Figure 1. Endogenous FGF14 regulates Ca²⁺ channel currents in granule cells.

A. Example Ca²⁺ channel current traces (using Ba²⁺ as the charge carrier) recorded from a cerebellar granule cell transfected with GFP-control (black), scrambled control shRNA (gray), or FGF14 shRNA (blue). The currents were evoked by a ramp protocol from a holding potential of −80 mV to 50 mV in 1 sec. B. Summary data from granule cells expressing GFP control (n=17), scrambled control shRNA (n=10), or FGF14 shRNA (n=12).

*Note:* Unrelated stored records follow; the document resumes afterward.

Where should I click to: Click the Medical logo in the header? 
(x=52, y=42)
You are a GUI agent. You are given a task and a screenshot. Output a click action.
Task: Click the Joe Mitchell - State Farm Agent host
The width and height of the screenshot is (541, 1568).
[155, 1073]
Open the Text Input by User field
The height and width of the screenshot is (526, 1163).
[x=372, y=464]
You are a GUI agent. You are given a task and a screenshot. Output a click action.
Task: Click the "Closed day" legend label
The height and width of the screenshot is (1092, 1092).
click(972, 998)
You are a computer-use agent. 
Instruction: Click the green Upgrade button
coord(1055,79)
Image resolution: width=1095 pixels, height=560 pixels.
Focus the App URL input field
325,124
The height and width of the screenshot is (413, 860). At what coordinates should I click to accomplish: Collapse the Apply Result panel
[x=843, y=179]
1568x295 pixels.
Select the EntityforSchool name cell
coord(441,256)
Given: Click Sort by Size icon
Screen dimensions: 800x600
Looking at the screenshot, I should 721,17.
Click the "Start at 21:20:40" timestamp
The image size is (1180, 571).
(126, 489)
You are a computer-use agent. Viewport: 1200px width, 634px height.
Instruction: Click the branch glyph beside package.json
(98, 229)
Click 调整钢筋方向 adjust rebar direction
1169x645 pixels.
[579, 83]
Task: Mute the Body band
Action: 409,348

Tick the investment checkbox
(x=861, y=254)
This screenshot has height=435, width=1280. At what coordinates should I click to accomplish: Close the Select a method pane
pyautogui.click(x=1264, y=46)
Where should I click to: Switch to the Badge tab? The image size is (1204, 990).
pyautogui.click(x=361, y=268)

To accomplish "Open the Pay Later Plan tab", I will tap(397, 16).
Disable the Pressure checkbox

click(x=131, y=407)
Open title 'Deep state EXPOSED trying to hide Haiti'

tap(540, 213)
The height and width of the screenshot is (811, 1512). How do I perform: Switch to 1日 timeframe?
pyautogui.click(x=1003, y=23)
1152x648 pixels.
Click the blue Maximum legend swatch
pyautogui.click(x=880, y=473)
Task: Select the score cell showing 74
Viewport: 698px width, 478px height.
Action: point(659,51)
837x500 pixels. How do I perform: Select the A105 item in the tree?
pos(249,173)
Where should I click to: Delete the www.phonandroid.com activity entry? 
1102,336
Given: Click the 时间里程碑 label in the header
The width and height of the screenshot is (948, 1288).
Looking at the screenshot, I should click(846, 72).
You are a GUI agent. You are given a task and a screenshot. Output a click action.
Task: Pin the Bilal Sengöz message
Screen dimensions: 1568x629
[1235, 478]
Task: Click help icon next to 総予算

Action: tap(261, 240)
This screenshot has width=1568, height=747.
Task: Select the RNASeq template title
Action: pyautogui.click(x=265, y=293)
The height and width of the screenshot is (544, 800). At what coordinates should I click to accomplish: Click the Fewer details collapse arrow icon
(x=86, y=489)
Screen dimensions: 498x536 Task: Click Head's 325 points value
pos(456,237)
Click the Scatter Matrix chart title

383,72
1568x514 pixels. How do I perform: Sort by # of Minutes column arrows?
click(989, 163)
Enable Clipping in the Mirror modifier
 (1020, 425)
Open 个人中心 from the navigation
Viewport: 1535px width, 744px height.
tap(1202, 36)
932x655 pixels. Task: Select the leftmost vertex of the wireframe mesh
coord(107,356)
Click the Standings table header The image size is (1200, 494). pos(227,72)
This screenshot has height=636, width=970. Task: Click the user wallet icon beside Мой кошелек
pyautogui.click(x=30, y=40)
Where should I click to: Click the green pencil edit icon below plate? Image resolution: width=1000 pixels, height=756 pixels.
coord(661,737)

C. Example Ca²⁺ channel current traces recorded from a cerebellar granule cell transfected with GFP-control (black), scrambled control shRNA (gray), or FGF14 shRNA (blue). The currents were evoked by a step protocol from a holding potential of −80 mV to −10 mV in 500 ms. D. Summary data from granule cells expressing GFP control (n=22), scrambled control shRNA (n=11), or FGF14 shRNA (n=10). E. Representative Cd²⁺-sensitive Ba²⁺ currents evoked by a single action potential waveform (APW, top) command recorded from granule cells transfected with GFP control (black), scrambled control shRNA (gray), or FGF14 shRNA (blue). The integrated current (Q) is colored with black, gray, or blue. F. Summary data of the integrated current (Q) normalized to each cell capacitance. Summary results were obtained from granule cells expressing GFP control (n=25), scrambled control shRNA (n=11), or FGF14 shRNA (n=10). **p<0.01 versus Control.